BEGIN Extracted records

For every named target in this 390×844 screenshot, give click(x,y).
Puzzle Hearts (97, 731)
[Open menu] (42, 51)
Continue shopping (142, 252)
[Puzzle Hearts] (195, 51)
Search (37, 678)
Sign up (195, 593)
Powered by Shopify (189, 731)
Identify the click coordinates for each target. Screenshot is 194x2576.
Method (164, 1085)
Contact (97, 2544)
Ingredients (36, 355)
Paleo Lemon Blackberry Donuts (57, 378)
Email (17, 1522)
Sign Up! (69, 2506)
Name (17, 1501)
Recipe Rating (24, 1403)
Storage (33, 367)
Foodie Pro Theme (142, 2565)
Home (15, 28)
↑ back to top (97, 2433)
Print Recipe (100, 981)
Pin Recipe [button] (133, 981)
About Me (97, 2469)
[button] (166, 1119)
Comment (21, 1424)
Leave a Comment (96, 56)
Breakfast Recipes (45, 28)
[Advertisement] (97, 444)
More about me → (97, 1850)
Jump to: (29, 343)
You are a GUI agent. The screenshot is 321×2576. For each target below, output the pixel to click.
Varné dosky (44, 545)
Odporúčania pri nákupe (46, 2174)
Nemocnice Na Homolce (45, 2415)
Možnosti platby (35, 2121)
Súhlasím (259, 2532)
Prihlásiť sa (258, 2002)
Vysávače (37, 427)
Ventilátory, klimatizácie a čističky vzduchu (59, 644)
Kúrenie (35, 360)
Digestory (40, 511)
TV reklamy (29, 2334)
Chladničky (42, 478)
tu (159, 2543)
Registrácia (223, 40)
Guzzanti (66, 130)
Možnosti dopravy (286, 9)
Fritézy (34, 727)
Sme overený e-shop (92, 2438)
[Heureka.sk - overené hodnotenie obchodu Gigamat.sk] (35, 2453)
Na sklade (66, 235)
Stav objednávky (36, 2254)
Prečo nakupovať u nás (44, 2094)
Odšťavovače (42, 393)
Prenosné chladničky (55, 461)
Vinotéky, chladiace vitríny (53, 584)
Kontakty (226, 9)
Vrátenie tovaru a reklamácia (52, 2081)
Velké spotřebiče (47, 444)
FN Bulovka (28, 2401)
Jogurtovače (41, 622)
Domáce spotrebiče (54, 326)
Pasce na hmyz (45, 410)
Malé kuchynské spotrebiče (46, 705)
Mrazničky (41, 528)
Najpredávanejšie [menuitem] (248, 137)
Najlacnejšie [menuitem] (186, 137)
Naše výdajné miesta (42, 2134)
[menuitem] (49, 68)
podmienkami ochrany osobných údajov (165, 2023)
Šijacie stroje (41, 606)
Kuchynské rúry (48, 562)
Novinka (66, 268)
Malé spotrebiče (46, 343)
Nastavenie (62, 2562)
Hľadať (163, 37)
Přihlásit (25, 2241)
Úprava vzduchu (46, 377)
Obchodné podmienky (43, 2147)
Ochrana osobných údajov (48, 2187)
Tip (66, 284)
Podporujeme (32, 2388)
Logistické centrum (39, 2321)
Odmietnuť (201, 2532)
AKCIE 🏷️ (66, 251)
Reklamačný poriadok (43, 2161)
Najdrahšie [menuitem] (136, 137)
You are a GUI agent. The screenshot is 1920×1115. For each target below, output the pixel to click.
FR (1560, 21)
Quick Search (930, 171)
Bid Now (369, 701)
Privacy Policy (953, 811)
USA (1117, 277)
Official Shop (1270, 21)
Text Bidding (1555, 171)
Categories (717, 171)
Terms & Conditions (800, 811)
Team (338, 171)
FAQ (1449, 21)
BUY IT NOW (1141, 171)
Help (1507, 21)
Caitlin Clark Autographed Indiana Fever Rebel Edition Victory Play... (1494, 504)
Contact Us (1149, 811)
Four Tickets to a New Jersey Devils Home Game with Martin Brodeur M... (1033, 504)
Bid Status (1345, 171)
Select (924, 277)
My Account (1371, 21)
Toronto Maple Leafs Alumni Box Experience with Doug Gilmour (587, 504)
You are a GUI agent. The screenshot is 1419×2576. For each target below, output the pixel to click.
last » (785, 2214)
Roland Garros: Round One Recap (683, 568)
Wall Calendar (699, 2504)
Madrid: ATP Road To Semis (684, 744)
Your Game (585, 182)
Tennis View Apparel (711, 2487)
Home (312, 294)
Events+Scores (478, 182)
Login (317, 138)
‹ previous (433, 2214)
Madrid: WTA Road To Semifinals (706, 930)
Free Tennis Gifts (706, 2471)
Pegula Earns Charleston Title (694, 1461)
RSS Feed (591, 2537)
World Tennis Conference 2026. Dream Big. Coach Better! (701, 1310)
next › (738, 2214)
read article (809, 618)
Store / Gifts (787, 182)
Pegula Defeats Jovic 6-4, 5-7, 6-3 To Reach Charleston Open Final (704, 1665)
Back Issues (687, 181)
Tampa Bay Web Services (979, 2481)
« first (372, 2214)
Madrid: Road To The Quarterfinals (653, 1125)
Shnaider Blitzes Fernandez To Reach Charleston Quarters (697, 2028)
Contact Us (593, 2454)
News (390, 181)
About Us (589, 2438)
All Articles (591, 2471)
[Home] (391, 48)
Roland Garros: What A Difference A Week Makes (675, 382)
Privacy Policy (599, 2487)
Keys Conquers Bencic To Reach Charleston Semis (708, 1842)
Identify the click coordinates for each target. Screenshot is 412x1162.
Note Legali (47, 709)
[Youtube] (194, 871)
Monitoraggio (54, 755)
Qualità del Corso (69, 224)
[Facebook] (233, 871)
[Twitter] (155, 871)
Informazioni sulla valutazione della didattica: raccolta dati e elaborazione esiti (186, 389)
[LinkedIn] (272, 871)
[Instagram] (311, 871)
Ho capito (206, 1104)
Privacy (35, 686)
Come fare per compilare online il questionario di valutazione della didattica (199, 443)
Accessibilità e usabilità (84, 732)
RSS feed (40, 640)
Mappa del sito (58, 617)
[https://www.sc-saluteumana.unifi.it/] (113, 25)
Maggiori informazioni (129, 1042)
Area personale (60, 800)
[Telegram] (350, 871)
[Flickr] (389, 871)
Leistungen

END Extracted records

▶ [Exercise details]
Scanning the data above, copy out every line where "Reach" is found.

▶ [Solution to this problem]
Pegula Defeats Jovic 6-4, 5-7, 6-3 To Reach Charleston Open Final (704, 1665)
Shnaider Blitzes Fernandez To Reach Charleston Quarters (697, 2028)
Keys Conquers Bencic To Reach Charleston Semis (708, 1842)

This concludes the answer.